We have been still for so long.

Living had been a problem a long time ago. It was a thing we struggled for, and against, for as long as humanity was in its infancy. Then, one day, we grew up. And we learned to live forever.

Many hailed it as humanity’s entrance into Transcendance. But you don’t get something like that without a price. At first, they seemed like massive, heretical impositions. Wars were waged over the right to have children. Thousands died from moment to moment in the wake of our “transcendence.” Thousands of impossibly long lives.

Yet, as we tended to, humanity accepted and survived. Survived to live forever. But you can only persist in a balanced world as long as it stays balanced. So, we didn’t rock the boat. Much.

I was born in Canada during the war for our children. My mother fought in it. She fought for immortality.

I don’t remember that, though. Mostly, I remember the snow. Great, white heaps of the stuff piled outside the window. Driven by the wind, snaking along the smooth surface of the icy crust. My friends and I would crunch through it to school each morning. It’s weird now to think that each year a new batch of children would ship off to school. But, they did.

They did, and I was among the last of those waves.

They say that everyone remembers things from their childhood more clearly than middle-adulthood. To me, it feels true. I can still remember freezing my tongue to the fence outside the school and feeling the warm water trickle over it, sealing my freedom.

But, I couldn’t tell you what I’ve done for the last hundred years. Could probably only tell you the last ten, on a good day.

It’s the only explanation I can think of, though, for why I’m remembering it so clearly now. Looking out the view-screen “window” at the blackness all around us. The nothing we’re swimming through.

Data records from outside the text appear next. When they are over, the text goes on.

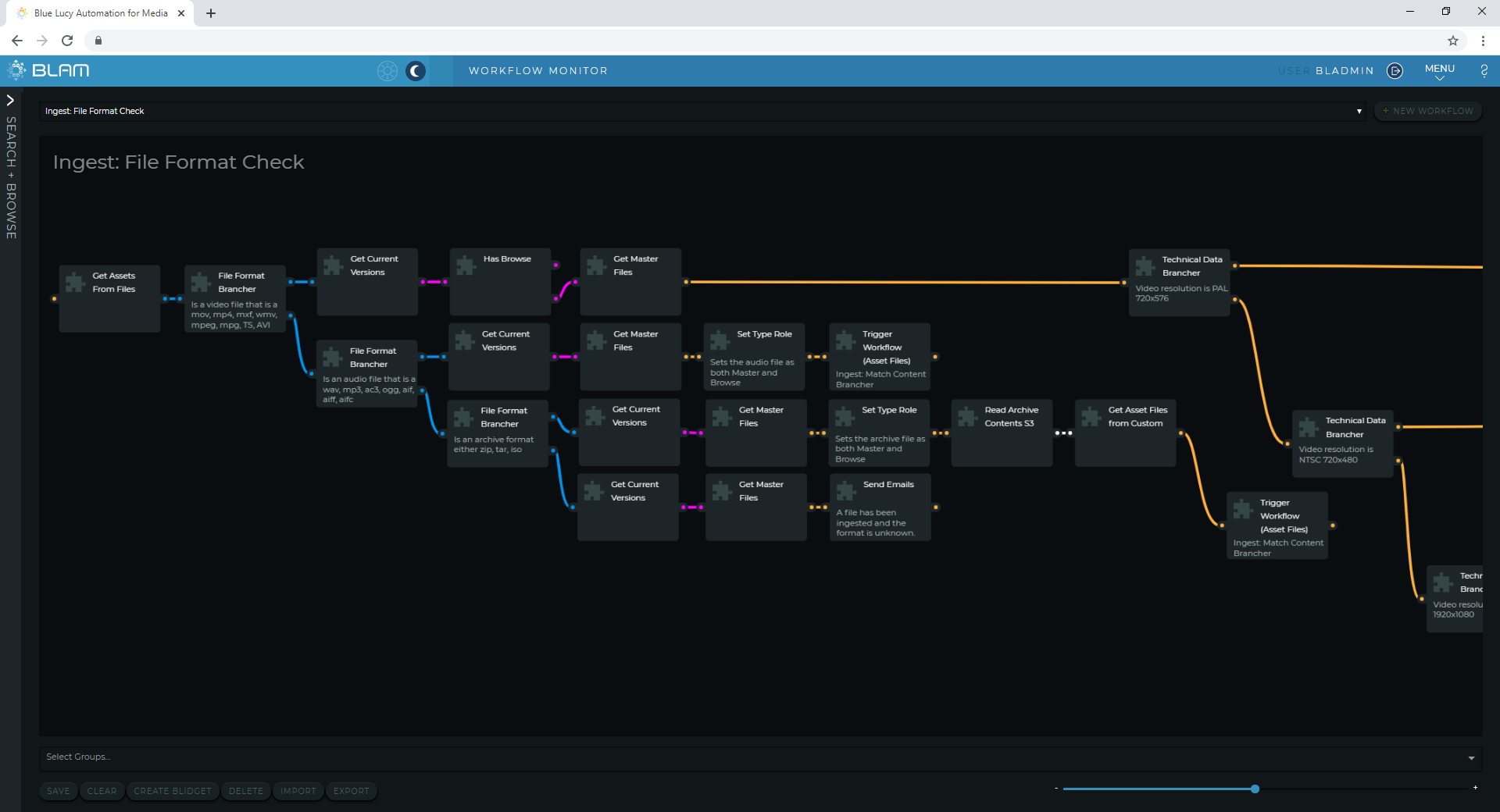Open the help question mark icon
Image resolution: width=1500 pixels, height=812 pixels.
[1484, 71]
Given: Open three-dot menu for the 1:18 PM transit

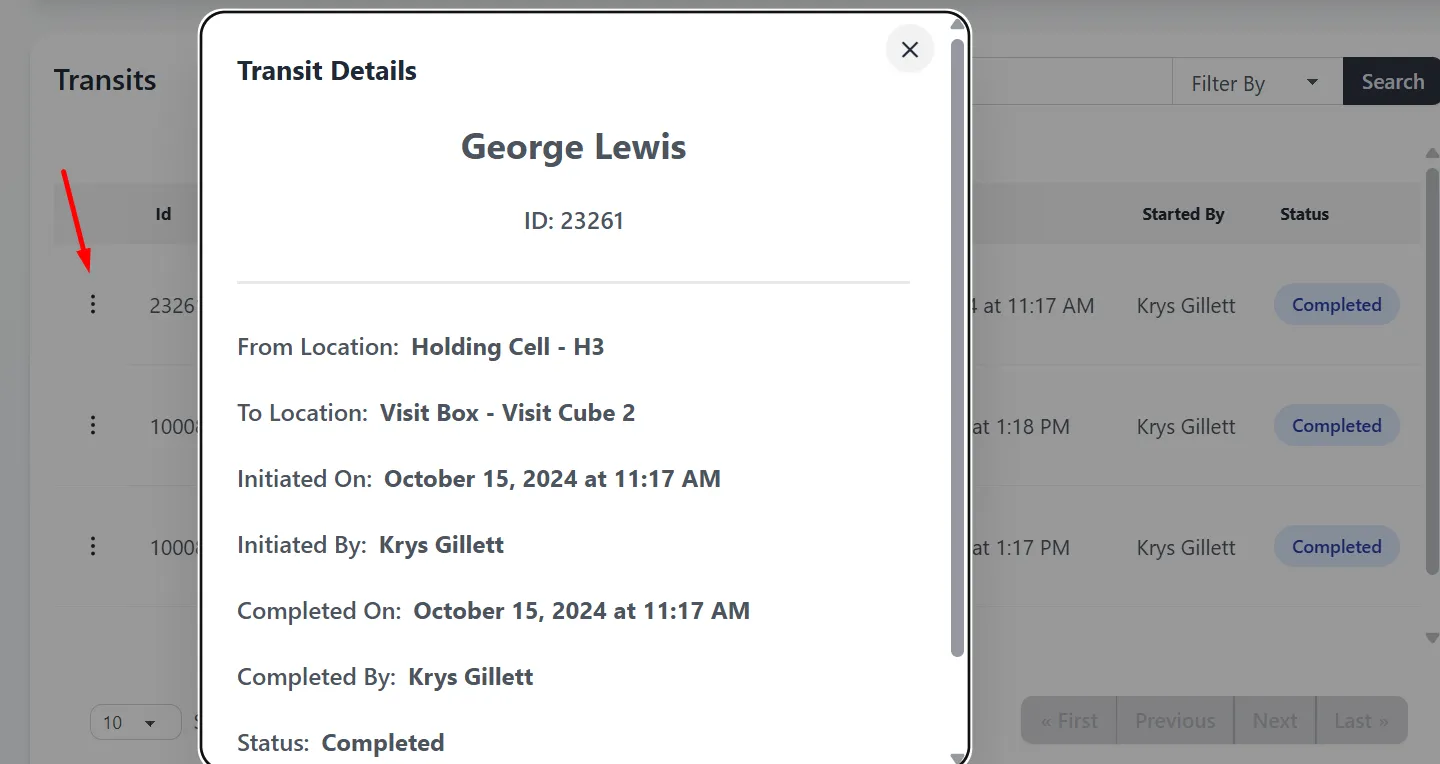Looking at the screenshot, I should [x=93, y=426].
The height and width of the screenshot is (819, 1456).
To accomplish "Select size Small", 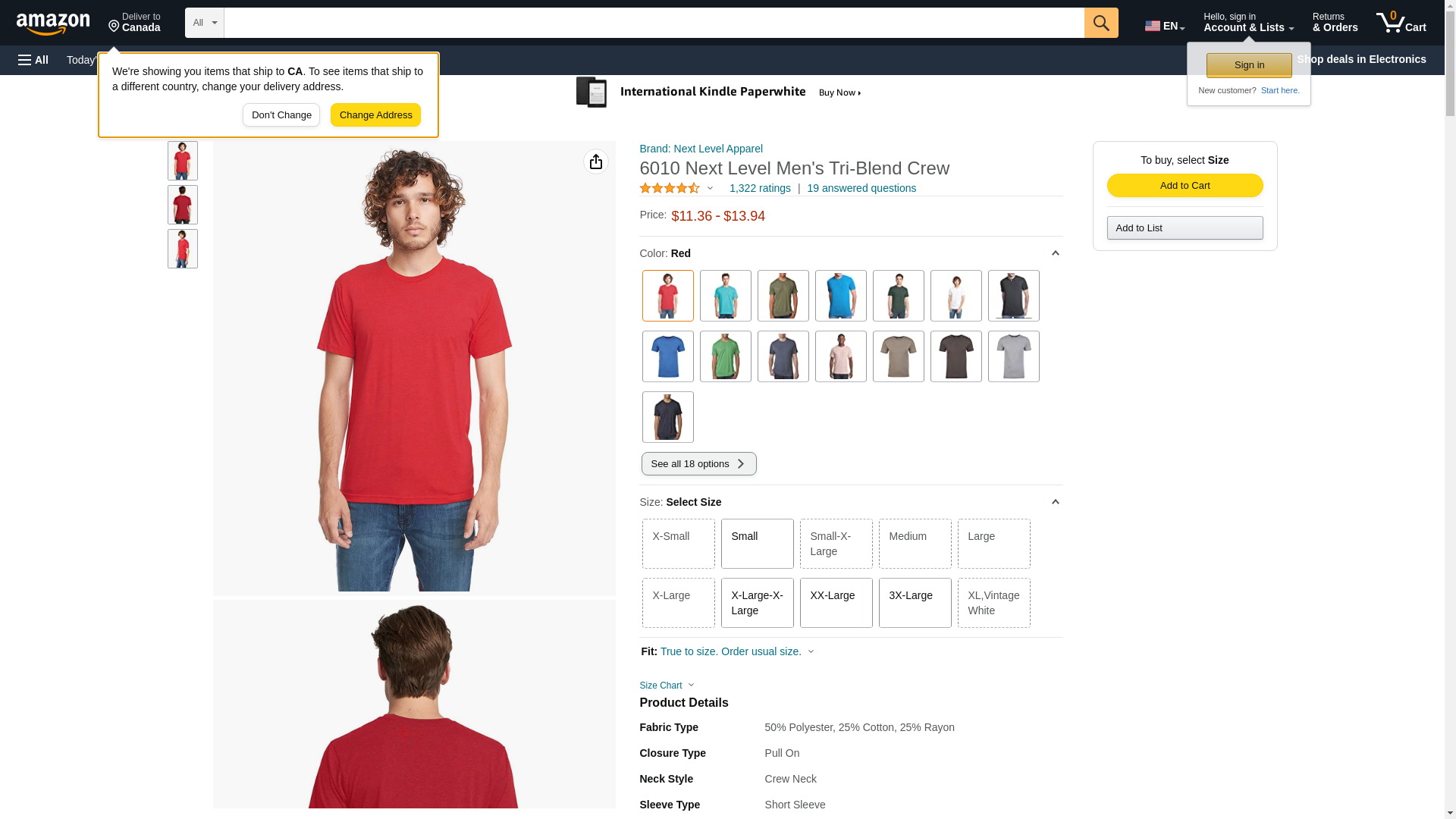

We’re on a mission to colonize planets we’ve never seen before, and all I can think about is that one Tuesday in December. Annie… Angie?… had hidden my boots and refused to tell me where they were.

I was eight. I didn’t have much I could do. I kicked her in the shins and tattled. I got my boots back and a bout of detention. They say there’s no justice.

I missed my bus.

Father, we had fathers then, was working, so I had to make it home on my own. It wasn’t far, just across town. My vice principal offered me a ride after I hung up the phone, but I wasn’t about to accept his charity.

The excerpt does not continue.